→ **作業内容**:
A - 原文では、ウイルスやワーム感染の大部分は何を通じて発生しているとされていますか。
B - クライアントセキュリティを扱った原文を、最後の文の後から書き継いでください。

━━ 原文

なぜクライアントセキュリティが必要なのか

 企業がリモートから社内リソースにアクセスするにあたって、管理者が最も頭を悩ませるのがクライアントセキュリティの問題ではないだろうか。SSL VPN(以下、SSL)に限らず、外部からのリモートアクセスというのは大きなセキュリティ上の穴になりやすく、実際、ウイルスやワーム感染の大部分はリモートアクセスや外部からの持ち込みPCを通じて発生している。もし仮に、社内で厳格なセキュリティポリシーを策定して、たとえば特定のウイルス対策製品をインストールすることを義務として定めたとしても、ユーザーがこれを守らなければ意味がない。また、ウイルス感染だけでなく、最近では情報漏えいも大きな問題として挙げられており、管理者は自由度を求めるユーザーと厳格なセキュリティを求める経営者の板ばさみになることが多い。

━━━━
━━ データ抜粋

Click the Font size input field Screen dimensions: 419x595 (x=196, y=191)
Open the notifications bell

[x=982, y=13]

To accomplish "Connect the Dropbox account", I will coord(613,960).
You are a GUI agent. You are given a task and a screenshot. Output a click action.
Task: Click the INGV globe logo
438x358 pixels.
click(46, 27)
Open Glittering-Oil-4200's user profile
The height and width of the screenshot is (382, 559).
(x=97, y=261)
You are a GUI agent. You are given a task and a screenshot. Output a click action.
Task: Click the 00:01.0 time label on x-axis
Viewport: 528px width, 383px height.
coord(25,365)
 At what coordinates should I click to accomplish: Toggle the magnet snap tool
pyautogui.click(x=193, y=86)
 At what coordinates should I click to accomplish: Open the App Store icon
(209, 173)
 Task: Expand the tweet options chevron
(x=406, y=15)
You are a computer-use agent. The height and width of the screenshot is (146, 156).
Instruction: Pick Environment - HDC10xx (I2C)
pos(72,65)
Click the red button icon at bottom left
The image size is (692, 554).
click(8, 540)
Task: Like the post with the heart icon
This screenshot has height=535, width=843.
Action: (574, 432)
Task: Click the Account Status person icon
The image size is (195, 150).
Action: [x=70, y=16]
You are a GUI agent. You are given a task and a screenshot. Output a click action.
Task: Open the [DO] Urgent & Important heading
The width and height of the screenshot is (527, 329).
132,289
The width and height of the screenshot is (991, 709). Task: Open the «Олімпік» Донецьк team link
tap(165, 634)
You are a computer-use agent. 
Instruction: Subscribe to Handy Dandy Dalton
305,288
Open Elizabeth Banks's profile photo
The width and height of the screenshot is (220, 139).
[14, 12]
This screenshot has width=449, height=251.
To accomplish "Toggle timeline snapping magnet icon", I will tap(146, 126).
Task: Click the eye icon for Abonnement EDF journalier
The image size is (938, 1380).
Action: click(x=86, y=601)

━━━━

→ **各課題の解答**:
A - リモートアクセスや外部からの持ち込みPCを通じて発生しているとされています。

B -
 そのため、SSLが一番のメリットとして掲げている幅広い端末環境からのリモートアクセスを実現するためには、これらの問題に対応できるクライアントセキュリティ機能を提供することが欠かせない要件となってくるのである。

幅広く利用されるセキュリティコンプライアンスチェック

 今SSL製品で最も多く実装されているのが、クライアント端末のセキュリティ状態を確認するコンプライアンスチェック機能だ。たとえば、特定のService Packやパッチが適用されているか、ウイルス対策・パーソナルファイアウォール製品が動いているかなどをチェックすることで、アクセスを許可する前に、企業のセキュリティポリシーを満たした端末であるかどうかを判別することができる。SSL製品によってチェック動作の仕様は異なるが、実際にはクライアント上に専用のチェックソフトが自動的にダウンロードされ、端末上のプロセス、ファイル、レジストリなどを参照したり、専用APIを通じて対象ソフトと連携してチェックするので、単純にソフトが動作しているかだけではなく、パターンファイルやポリシーの状態(リアルタイムスキャニングのON/OFFなど)もチェックできるようになってきている。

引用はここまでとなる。